Three-layer AI code migration model: deterministic AST rewrites, AI judgment layer, and human-reviewed business-critical logic — The migration stack: mechanical transforms run first, AI agents handle ambiguity, humans guard business-critical logic.

Tool status notes:
Python 2to3 / lib2to3: Removed in Python 3.13 (deprecated in 3.11), per Python Docs. Do not build a migration on it — it no longer ships with modern Python. Use LibCST or parso, or an AI assistant working against an equivalence contract.
jscodeshift: No active maintainers at Meta and a large open-issue backlog; the Codemod team now drives it, with ast-grep (jssg) emerging as the modern successor. Usable, but don’t expect upstream fixes — keep your own validation around it.

Common Pitfalls

What You Did	Why AI Failed	The Fix
Pointed an AI at the whole repo: “convert to Java”	Too many concerns; it optimized for compiling, not behavior	Sort into mechanical / idiomatic / business-critical first
Didn’t specify the source version	AI assumed a modern dialect; legacy quirks got dropped	State exact versions on both sides of the migration
Trusted “it compiles” as done	Compilation proves syntax, not equivalence	Run characterization tests on real production inputs
Reached for 2to3 on Python	The tool was removed in Python 3.13	Use LibCST or parso, or an AI assistant with a contract
Shipped a React class-to-hooks codemod output	Codemods can’t untangle complex lifecycle or `this` logic	Treat the output as a draft; review state and effects by hand

Pro Tip

The most reusable artifact from any migration isn’t the new code — it’s the characterization test suite you build to prove equivalence. Write the golden-master tests against the legacy system before you migrate a line. They become your oracle for every tool you try, deterministic or AI, and they outlive the migration: the next time someone touches that code, the tests already define what “correct” means.

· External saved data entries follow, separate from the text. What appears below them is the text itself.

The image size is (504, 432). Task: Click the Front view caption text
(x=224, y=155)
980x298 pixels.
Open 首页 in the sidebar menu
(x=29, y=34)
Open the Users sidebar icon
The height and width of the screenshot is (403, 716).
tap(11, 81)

Frequently Asked Questions

Q: How to use AI to translate code from one programming language to another? A: Pin the source and target versions, then split the job — a deterministic AST tool handles mechanical syntax, an AI agent handles idiomatic restructuring, and a human verifies business logic. One watch-out the steps above skip: type systems rarely map one-to-one, so specify how unsupported types should be represented (a Python arbitrary-precision int in a fixed-width target) before the AI guesses for you.

Q: How to use AI agents to convert legacy COBOL mainframe code to Java? A: AWS Transform for mainframe and IBM watsonx Code Assistant for Z both decompose COBOL and JCL and refactor to Java while preserving business logic. The detail that trips teams up: AWS Transform for mainframe is region-limited — US East (N. Virginia) and Europe (Frankfurt) at GA — so confirm your data-residency rules allow it before you plan a migration wave.

Q: How to migrate a React class component codebase to hooks with AI? A: The Codemod Registry’s class-to-function-component recipe handles state, lifecycle, refs, and context with optional AI review; react-declassify is a heuristic, no-LLM alternative. Neither reliably converts tangled lifecycle chains or heavy this references, so treat the output as a first draft and migrate components with dense componentDidUpdate logic by hand.

Your Spec Artifact

By the end of this guide, you should have:

A three-bucket migration map — which files are mechanical, which need AI judgment, which are business-critical
An equivalence contract — source and target versions, behavior-preservation rules, and an explicit edge-case list
A characterization test suite that defines “correct” using real production inputs, independent of any tool

Your Implementation Prompt

Drop this into your AI migration agent or coding tool (AWS Transform, watsonx Code Assistant for Z, Claude Code, Cursor) at the start of a migration. Fill every bracket with your own values — each one maps to a checklist item from Step 2. The prompt forces the tool to plan before it translates.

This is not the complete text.